Scientists Have Discovered Exactly What Makes Something Go Viral


Online content thrives on what is relatable or easy to digest, making viral content something which is immensely popular. From online video to articles, there is always something which catches someone’s eyes and sets it apart from the rest. So how does this occur? How does the brain predict what will become viral based on signals? UCLA psychologists have taken a step towards understanding the mechanisms in the brain which make what they are calling the “buzz,” thus getting excited about and helping to spread ideas.

Emily Faulk, lead author of the study, noted that before this study little was known on how well the brain can communicate ideas. The findings, which were published in the online edition of the journal Psychological Science, was done in two parts.

In the first part, 19 UCLA students “underwent functional magnetic resonance imaging (fMRI) brain scans as they saw and heard information about 24 potential television pilot ideas.” The students were exposed to these TV pilots, which were presented by a separate group of students, and then were told to imagine themselves as television studio interns who decided whether or not to recommend each pilot idea to their “producers.” Videotaped assessments were made of each pilot by the students. A group of 79 UCLA undergraduate students served as the “producers.” These students watched the interns’ video assessments then made their own ratings based on those assessments. On completing the study, Faulk said: “Now we have mapped the brain regions associated with ideas that become and are associated with being a good ‘idea salesperson.’” She noted that in the future, they would be likely to be able to use the brain maps to look forward and see what ideas are likely to succeed along with who might be the most effective in spreading those ideas. For example, Faulk pointed out: “As I’m looking at an idea, I might be thinking about what other people are likely to value, and that might make a better idea salesperson later.”

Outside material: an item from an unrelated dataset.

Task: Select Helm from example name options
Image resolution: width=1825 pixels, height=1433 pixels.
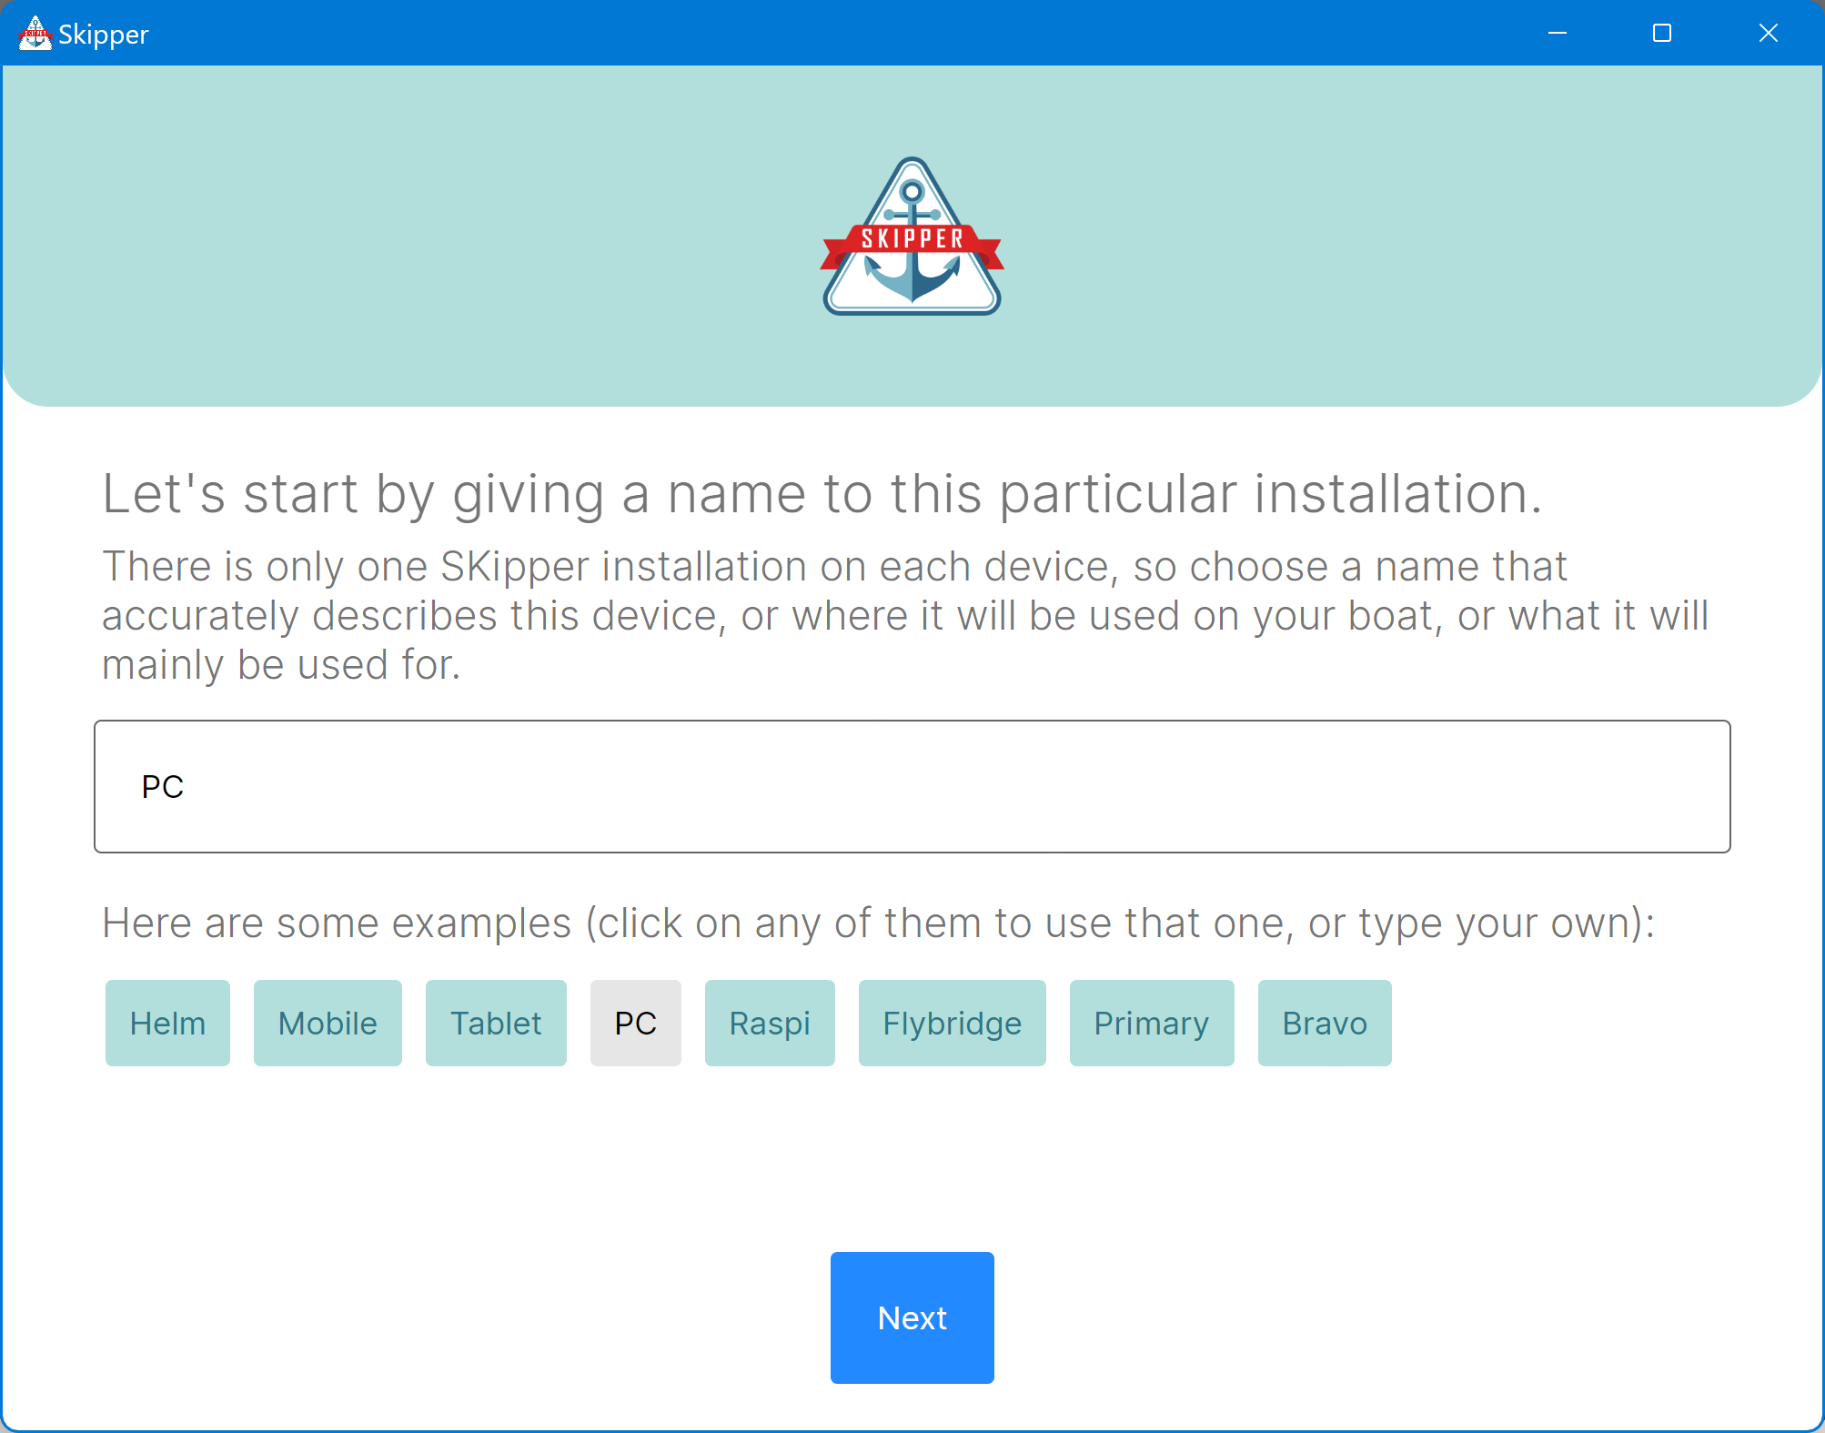Action: pos(167,1023)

So what does help to cause that “buzz” in the brain to communicate ideas? It’s understanding neural activity in the brain and using that information to activate regions. Psychologists predict that with this information they could be able to “predict which advertisements are likely to spread and go viral and which will be most effective.” It was also pointed out that such information could benefit public health campaigns, particularly those aimed at combating cancer, smoking, and obesity. It could very well change how ideas are spread. Faulk noted, “The explosion of new communication technologies, combined with novel analytic tools, promises to dramatically expand our understanding of how ideas are spread.”

From music on the radio to social media preferences, the brain is able to cultivate information in a broad and unique way. The research presented could have various outcomes, including successful health campaigns, more persuasive advertisements, and better ways for teachers to communicate with students. It can help predict what can go viral and how the brain will react to those ideas.